The further analysis has revealed that both structures represent a three-dimensional supramolecular module. In the crystal of 12, the assembly of 2D layers occurs through C3-H···Cl2 hydrogen bond (Table 3) and short interlayer Cl1···Cl1’ contacts at 3.316 Å (symmetry code: −x. 2—y, 1—z), as shown in Figure 6 (left side). In the crystal of compound 11, the 3D network is formed due to O1w-H···Cl1 interlayer H-bonds. A fragment of the 3D supramolecular structure in the crystal of compound 11 is shown in Figure 6 (right side).

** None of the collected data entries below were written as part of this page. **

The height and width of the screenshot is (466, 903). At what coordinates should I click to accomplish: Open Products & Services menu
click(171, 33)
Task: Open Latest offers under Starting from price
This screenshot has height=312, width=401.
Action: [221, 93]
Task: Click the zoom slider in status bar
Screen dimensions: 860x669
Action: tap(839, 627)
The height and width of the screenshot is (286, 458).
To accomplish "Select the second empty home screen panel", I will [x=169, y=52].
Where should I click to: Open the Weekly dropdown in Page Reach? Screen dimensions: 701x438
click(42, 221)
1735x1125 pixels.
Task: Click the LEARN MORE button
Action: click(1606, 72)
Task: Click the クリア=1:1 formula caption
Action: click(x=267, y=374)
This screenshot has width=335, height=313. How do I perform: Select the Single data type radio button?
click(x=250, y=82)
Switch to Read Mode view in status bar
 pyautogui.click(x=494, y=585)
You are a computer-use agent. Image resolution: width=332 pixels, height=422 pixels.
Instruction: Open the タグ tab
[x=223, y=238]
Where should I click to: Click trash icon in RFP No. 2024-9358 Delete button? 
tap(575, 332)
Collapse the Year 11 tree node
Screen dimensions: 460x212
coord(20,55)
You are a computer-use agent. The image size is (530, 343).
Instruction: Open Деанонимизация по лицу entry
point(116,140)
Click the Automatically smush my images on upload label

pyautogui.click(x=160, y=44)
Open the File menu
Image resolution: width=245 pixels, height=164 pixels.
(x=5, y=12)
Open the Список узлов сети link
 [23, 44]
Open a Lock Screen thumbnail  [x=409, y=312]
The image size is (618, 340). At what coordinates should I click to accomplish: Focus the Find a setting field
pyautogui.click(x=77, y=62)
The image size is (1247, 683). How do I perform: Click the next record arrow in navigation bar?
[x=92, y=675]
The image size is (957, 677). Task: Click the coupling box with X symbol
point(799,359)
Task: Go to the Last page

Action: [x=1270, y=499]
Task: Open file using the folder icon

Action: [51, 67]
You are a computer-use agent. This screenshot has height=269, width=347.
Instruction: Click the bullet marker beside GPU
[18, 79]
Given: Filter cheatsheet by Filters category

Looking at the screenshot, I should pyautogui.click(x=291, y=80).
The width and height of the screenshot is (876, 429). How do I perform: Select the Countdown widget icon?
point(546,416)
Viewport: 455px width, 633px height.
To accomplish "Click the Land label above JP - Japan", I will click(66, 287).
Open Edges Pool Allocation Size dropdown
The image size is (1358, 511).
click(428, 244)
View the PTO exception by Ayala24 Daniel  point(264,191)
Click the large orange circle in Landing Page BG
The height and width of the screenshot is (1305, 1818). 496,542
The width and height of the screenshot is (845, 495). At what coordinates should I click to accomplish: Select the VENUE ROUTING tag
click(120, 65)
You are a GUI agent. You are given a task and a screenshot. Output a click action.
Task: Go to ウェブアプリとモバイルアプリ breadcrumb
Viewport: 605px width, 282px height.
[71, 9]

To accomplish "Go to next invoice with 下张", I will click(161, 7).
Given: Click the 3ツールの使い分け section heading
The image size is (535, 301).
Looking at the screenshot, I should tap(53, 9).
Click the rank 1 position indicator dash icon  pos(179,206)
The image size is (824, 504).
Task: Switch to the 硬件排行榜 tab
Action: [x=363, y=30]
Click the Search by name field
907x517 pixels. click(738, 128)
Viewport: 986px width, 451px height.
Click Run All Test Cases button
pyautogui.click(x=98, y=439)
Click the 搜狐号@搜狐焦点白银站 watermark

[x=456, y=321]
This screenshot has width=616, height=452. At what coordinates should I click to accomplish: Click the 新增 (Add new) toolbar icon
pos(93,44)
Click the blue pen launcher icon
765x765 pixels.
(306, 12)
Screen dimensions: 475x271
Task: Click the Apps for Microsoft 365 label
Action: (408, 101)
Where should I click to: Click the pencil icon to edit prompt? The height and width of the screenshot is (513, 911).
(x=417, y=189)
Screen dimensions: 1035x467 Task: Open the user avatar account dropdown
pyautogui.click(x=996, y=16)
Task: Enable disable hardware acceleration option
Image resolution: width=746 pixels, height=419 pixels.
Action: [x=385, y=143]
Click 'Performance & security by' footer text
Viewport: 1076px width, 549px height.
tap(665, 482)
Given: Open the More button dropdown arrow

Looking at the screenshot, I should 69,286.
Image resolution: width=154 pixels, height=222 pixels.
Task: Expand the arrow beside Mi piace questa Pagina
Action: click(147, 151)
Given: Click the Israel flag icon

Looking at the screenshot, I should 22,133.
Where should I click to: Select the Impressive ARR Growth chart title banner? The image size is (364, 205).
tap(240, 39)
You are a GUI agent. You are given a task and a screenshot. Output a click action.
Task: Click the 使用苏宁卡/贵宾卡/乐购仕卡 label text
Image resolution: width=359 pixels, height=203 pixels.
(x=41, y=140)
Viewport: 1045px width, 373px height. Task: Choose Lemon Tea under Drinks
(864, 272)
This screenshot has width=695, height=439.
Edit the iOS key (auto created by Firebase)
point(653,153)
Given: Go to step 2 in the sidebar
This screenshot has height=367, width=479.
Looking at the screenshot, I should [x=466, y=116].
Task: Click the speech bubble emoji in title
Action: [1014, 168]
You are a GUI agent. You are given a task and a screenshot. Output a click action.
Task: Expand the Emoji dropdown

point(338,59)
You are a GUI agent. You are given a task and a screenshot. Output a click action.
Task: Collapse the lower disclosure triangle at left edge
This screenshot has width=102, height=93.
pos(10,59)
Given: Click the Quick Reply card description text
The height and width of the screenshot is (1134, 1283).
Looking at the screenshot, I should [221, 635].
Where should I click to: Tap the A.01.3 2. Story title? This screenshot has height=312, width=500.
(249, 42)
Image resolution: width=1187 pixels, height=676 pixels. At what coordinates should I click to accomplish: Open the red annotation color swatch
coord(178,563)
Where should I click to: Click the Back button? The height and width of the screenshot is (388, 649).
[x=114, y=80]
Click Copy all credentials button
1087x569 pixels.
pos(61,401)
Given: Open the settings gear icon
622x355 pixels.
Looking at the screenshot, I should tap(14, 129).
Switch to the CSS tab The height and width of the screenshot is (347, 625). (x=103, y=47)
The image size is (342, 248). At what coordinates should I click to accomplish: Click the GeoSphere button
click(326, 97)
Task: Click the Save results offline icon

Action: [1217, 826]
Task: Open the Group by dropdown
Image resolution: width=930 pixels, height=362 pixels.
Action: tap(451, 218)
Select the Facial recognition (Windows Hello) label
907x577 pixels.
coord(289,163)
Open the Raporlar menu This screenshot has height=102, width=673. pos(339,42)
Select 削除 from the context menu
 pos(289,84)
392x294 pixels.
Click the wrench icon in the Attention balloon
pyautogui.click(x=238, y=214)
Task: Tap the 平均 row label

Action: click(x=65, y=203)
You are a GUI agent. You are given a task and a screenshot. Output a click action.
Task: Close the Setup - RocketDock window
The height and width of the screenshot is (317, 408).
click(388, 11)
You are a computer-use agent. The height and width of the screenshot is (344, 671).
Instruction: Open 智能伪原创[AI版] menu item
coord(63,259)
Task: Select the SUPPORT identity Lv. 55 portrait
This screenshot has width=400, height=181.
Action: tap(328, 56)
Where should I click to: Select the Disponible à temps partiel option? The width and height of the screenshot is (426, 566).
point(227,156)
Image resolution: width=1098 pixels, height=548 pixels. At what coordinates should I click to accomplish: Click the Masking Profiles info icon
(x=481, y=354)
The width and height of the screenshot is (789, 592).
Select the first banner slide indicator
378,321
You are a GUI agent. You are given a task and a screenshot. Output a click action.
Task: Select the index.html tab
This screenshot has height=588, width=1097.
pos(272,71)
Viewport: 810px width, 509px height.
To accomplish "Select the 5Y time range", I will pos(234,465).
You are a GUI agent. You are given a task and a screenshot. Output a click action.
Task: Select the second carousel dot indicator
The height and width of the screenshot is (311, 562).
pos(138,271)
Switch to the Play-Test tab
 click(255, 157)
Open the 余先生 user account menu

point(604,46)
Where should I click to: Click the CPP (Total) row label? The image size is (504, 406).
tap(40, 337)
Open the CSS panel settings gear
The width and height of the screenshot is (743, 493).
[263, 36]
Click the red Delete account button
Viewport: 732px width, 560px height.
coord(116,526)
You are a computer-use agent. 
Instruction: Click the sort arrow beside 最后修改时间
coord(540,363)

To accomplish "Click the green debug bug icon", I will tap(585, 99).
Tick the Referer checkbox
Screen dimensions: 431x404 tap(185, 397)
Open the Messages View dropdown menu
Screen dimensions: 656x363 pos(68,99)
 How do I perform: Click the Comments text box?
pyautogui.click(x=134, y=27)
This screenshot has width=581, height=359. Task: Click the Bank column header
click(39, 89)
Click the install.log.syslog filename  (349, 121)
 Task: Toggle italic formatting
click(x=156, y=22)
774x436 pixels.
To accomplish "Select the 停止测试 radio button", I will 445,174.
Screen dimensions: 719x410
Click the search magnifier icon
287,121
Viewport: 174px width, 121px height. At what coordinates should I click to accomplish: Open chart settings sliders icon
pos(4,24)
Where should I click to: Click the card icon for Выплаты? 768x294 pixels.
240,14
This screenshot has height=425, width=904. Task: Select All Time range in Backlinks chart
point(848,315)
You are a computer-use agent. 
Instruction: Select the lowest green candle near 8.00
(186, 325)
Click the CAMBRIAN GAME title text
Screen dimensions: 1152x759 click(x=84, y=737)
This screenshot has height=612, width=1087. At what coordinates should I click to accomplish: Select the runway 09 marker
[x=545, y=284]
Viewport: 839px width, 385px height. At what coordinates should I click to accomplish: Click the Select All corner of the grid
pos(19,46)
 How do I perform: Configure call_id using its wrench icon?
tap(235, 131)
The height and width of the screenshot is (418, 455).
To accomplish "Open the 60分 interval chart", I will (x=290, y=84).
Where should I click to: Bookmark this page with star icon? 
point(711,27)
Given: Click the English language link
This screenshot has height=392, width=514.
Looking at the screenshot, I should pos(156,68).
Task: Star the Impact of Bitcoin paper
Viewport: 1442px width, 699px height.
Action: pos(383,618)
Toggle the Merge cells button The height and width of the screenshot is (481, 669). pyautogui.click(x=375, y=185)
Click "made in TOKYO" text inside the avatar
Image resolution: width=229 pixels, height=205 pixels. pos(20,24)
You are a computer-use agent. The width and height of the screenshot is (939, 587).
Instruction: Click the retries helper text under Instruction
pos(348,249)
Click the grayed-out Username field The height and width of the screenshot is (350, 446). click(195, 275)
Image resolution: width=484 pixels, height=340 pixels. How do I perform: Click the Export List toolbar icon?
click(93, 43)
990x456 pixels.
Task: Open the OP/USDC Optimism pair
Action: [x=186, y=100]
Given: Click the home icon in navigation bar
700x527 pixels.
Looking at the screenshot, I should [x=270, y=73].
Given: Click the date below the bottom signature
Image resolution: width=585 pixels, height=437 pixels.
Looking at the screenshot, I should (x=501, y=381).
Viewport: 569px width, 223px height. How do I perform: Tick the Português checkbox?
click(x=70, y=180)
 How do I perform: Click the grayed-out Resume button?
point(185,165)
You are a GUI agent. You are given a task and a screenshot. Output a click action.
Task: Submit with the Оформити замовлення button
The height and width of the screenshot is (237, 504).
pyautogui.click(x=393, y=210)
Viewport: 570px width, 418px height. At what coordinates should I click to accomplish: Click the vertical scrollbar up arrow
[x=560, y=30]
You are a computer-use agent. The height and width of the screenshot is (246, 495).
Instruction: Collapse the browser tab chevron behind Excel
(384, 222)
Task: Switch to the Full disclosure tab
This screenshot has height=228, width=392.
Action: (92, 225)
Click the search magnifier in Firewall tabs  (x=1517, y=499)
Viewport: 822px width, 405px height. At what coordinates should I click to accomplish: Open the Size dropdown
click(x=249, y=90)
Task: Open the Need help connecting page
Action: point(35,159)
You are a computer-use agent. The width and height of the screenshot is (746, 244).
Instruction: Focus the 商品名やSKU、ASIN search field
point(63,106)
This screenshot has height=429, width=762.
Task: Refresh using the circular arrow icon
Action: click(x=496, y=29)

The water-soluble salt 8-(2-chloroacetoxy)quinolin-1-ium chloride 12 will be used in further synthesis in an aqueous solution, which is an important asset from a medicinal and green chemistry point of view.

4. Conclusions

This paper presents a detailed study of the acylation reaction products of 8-hydroxyquinoline with 2-chloroacyl chloride, providing new insights and clarifications based on NMR and X-ray analyses. The products formed mainly depend on the catalyst used. When pyridine is employed as the catalyst, the reaction yields salt 1-(2-chloro-2-oxoethyl)pyridin-1-ium chloride 10. The formation of salt 10 could be explained by an alkylation reaction of the more basic nitrogen from pyridine (compared with 8-HQ). Using triethylamine as the catalyst results either in 8-hydroxyquinoline hydrochloride 11 at room temperature or in 8-(2-chloroacetoxy)quinolin-1-ium chloride 12 under reflux conditions. The formation of compounds 11 and 12 could be explained by taking into consideration, in addition to the catalysts, the basicity of heterocycles, the reactivity of 2-chloroacyl chloride, and the reaction conditions. The structures of these compounds were confirmed through ¹H- and ¹³C-NMR spectra, as well as single-crystal X-ray diffraction studies of compounds 12 and 11. The X-ray analyses show that compounds 11 and 12 have a planar structure, and in the case of salt 12, the chloroacetyl group from the eighth position of the quinoline ring is slightly out of plane. Also, both compounds form ionic crystal structures as hydrochloride salts of the respective organic bases. Compound 12 crystallizes in the monoclinic P2_1/n space group, while compound 11 crystallizes in the P-1 space group, each with an interstitial water molecule in the asymmetric unit. The crystal structures are stabilized by intermolecular hydrogen bonds. In their crystal packing, compounds 12 and 11 form similar one-dimensional supramolecular chains through hydrogen bonds (C-H···O and C-H···Cl) and π-stacking interactions (involving aromatic rings), which reinforce the supramolecular architecture. The 1D chains assemble into two-dimensional layers via intermolecular C-H···Cl hydrogen bonds in compound 12, and O-H···O, O-H···Cl, and N-H···Cl hydrogen bonds in compound 11. The 3D supramolecular structure of compound 12 forms through C3-H···Cl2 hydrogen bonds and short interlayer Cl1···Cl1′ contacts, while that of compound 11 is stabilized by O1w-H···Cl1 interlayer hydrogen bonds.